# How Much £££



## offthewall (Nov 20, 2012)

Could a couple live on for a year in Spain ?

Daft question may be but just as an example. A couple in their 50's who owned a property, how much for a year for food, car, petrol, bills etc etc. Nothing fancy just a basic amount of money to live on for a year.


----------



## xabiaxica (Jun 23, 2009)

offthewall said:


> Could a couple live on for a year in Spain ?
> 
> Daft question may be but just as an example. A couple in their 50's who owned a property, how much for a year for food, car, petrol, bills etc etc. Nothing fancy just a basic amount of money to live on for a year.
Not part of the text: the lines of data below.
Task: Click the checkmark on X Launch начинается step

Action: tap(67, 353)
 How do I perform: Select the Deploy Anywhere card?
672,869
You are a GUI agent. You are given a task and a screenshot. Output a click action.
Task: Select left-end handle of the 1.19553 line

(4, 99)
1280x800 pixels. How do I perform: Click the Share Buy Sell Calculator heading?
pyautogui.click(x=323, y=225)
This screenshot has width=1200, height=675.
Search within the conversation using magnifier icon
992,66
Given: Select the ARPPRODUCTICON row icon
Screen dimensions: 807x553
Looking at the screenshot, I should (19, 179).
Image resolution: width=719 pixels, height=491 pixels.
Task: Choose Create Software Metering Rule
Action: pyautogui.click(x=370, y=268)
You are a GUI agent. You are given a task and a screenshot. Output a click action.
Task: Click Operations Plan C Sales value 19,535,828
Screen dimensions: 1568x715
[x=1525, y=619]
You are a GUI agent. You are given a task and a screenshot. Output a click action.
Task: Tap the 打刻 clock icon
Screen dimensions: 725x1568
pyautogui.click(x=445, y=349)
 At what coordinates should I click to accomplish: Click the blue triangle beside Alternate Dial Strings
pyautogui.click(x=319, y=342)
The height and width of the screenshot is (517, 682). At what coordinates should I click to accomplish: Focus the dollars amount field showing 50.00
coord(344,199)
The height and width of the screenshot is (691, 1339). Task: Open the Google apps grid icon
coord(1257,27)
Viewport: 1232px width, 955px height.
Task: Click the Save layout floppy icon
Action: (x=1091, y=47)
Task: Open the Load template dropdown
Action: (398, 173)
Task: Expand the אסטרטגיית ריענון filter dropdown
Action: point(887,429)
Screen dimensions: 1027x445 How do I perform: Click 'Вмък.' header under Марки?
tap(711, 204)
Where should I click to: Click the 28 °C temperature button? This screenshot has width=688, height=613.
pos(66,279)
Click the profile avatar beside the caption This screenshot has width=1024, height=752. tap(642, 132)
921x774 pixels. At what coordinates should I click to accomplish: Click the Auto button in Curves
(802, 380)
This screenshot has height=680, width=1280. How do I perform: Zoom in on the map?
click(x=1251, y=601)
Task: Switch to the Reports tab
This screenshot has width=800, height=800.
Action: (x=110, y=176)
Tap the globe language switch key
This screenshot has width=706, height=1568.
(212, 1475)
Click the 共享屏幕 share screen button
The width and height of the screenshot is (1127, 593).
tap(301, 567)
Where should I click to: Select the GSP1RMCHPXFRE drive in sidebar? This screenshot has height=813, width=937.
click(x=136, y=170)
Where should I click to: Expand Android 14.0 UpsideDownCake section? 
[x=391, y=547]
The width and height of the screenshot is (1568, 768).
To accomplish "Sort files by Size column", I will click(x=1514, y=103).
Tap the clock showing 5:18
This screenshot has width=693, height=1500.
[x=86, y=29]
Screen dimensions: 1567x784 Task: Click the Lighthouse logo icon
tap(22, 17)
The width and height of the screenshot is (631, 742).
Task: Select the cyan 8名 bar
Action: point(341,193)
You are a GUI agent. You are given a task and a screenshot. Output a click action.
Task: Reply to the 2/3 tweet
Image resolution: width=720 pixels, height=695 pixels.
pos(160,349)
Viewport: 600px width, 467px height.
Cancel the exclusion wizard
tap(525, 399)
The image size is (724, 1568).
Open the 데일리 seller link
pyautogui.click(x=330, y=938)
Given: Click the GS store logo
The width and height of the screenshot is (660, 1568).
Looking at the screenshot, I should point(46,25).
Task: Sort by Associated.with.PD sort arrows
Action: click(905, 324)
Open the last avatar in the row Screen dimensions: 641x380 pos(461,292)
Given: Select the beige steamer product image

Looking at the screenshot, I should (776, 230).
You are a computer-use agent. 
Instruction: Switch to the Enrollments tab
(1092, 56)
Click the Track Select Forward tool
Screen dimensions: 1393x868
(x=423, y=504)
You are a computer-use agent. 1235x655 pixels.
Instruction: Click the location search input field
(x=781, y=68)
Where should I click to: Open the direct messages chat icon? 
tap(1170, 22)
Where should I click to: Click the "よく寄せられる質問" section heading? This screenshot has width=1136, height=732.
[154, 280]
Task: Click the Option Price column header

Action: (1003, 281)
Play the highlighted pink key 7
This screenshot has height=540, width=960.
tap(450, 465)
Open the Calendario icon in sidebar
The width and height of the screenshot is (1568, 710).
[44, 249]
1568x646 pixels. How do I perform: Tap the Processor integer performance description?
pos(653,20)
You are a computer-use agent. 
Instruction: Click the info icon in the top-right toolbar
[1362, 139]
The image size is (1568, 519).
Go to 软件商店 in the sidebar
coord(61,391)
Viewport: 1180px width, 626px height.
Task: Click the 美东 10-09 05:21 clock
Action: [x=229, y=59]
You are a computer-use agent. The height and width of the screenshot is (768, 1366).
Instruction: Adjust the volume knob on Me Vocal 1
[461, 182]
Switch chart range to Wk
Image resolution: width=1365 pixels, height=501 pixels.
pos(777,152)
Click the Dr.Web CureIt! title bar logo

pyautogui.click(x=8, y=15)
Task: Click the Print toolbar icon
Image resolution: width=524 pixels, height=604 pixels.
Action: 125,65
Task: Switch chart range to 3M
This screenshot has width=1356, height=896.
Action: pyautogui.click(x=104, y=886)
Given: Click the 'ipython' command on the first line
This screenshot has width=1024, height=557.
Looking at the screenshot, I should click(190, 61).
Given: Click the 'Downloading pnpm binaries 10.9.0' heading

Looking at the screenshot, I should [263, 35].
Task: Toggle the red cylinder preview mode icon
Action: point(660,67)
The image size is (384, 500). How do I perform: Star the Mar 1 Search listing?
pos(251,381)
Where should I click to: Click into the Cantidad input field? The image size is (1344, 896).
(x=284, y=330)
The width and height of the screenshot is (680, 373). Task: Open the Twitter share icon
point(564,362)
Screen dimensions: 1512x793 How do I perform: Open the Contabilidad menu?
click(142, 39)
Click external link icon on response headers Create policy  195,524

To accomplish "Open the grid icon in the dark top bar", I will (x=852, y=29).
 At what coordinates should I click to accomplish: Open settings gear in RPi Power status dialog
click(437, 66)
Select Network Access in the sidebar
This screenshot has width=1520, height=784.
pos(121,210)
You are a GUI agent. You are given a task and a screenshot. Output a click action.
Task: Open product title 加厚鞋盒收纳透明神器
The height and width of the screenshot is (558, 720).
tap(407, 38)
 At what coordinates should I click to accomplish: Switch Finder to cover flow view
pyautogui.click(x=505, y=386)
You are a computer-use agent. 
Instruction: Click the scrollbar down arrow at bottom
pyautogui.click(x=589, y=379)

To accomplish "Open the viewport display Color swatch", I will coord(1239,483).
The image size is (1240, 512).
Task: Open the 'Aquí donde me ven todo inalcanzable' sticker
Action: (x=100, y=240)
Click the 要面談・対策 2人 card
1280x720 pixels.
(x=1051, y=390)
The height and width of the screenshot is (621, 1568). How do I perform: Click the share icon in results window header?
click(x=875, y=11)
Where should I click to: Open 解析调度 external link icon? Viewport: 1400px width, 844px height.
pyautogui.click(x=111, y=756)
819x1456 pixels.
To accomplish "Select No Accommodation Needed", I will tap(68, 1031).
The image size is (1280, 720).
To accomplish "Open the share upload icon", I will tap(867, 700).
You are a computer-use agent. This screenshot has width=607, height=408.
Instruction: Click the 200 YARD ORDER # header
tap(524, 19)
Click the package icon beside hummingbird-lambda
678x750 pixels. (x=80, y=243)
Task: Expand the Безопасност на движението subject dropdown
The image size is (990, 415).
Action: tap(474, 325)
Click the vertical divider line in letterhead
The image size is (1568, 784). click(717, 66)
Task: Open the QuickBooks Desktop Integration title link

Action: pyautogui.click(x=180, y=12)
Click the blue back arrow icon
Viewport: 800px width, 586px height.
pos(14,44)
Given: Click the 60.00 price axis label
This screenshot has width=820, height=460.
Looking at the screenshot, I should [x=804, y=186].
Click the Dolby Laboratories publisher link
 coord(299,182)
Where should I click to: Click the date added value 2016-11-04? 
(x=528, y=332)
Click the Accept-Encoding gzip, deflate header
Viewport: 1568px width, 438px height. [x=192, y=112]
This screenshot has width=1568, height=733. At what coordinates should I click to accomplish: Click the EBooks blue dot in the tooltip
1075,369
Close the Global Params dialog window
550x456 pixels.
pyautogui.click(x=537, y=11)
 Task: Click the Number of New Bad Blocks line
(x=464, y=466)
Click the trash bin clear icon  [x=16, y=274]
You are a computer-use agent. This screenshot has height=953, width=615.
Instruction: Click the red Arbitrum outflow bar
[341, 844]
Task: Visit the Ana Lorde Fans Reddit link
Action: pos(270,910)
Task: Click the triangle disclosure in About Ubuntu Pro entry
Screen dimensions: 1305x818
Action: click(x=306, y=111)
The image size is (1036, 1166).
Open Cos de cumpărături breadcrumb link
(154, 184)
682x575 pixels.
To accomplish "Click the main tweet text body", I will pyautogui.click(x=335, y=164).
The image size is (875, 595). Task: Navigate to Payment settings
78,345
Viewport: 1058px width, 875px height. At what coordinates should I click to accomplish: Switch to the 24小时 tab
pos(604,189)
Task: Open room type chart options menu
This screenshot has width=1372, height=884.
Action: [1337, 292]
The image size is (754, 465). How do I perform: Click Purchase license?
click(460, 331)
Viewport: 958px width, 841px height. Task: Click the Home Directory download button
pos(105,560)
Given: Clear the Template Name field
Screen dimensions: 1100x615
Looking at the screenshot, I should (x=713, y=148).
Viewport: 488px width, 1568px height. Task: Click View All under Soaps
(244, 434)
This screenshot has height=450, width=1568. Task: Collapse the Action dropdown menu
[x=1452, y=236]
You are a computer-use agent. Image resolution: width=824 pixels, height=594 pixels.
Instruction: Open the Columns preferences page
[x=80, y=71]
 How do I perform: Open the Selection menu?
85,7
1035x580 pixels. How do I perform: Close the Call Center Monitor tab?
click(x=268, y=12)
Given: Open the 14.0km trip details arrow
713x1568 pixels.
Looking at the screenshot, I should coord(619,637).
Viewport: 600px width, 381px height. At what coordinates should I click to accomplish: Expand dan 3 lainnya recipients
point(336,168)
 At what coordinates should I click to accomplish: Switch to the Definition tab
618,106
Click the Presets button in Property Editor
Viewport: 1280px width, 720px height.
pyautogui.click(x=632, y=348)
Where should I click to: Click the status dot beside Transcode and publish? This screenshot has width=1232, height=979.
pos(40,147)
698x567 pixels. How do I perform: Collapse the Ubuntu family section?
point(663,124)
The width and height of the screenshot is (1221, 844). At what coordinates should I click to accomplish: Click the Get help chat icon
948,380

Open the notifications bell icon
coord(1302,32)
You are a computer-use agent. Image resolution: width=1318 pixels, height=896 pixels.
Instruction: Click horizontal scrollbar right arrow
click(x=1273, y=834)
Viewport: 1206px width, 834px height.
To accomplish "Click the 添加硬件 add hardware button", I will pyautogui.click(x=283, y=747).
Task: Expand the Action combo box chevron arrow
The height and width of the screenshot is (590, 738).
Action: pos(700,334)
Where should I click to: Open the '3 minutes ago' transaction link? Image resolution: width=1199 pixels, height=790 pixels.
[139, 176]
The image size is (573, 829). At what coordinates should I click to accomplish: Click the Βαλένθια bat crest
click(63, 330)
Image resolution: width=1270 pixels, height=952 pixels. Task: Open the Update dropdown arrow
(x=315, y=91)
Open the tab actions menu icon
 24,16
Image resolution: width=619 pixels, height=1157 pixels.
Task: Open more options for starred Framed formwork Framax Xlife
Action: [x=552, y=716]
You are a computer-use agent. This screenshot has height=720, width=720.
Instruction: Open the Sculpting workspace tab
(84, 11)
you wouldn't get very far with £££  ......€€€ would be better 


it largely depends where you actually live - both here & in the UK - but as a rule of thumb if you assume it will cost more or less the same you won't go far wrong - although you'll probably live _better _here & be able to afford little 'extras' such as eating out more often & the odd trip back to the UK


----------



## mrypg9 (Apr 26, 2008)

How long is a piece of string?? So much depends on lifestyle...

As well as fuel, utilities, groceries and so on there are costs such as insurances, clothing replacement, health care, car repairs, taxes and loads of other little and not so little things that crop up.

To be on the safe side I'd say around £1500 - £2000 a month.


----------



## 90199 (Mar 21, 2010)

Plus if you live in the Canaries it will be cheaper still, our Vat is 7%, and diesel still only €1.11 a litre.


----------



## offthewall (Nov 20, 2012)

what if you live mostly on Gin ?


----------



## xabiaxica (Jun 23, 2009)

offthewall said:


> what if you live mostly on Gin ?



I think mrypg9 might know the answer to that one 











sorry m - couldn't resist


----------



## mrypg9 (Apr 26, 2008)

I was amazed to discover when visiting Morrisons Gibraltar last week that Rives gin had gone up in price by £1!! Now £4.89....Outrageous.

Oddly, I've gone off G and T, could be because it's winter....Now on to Cava. 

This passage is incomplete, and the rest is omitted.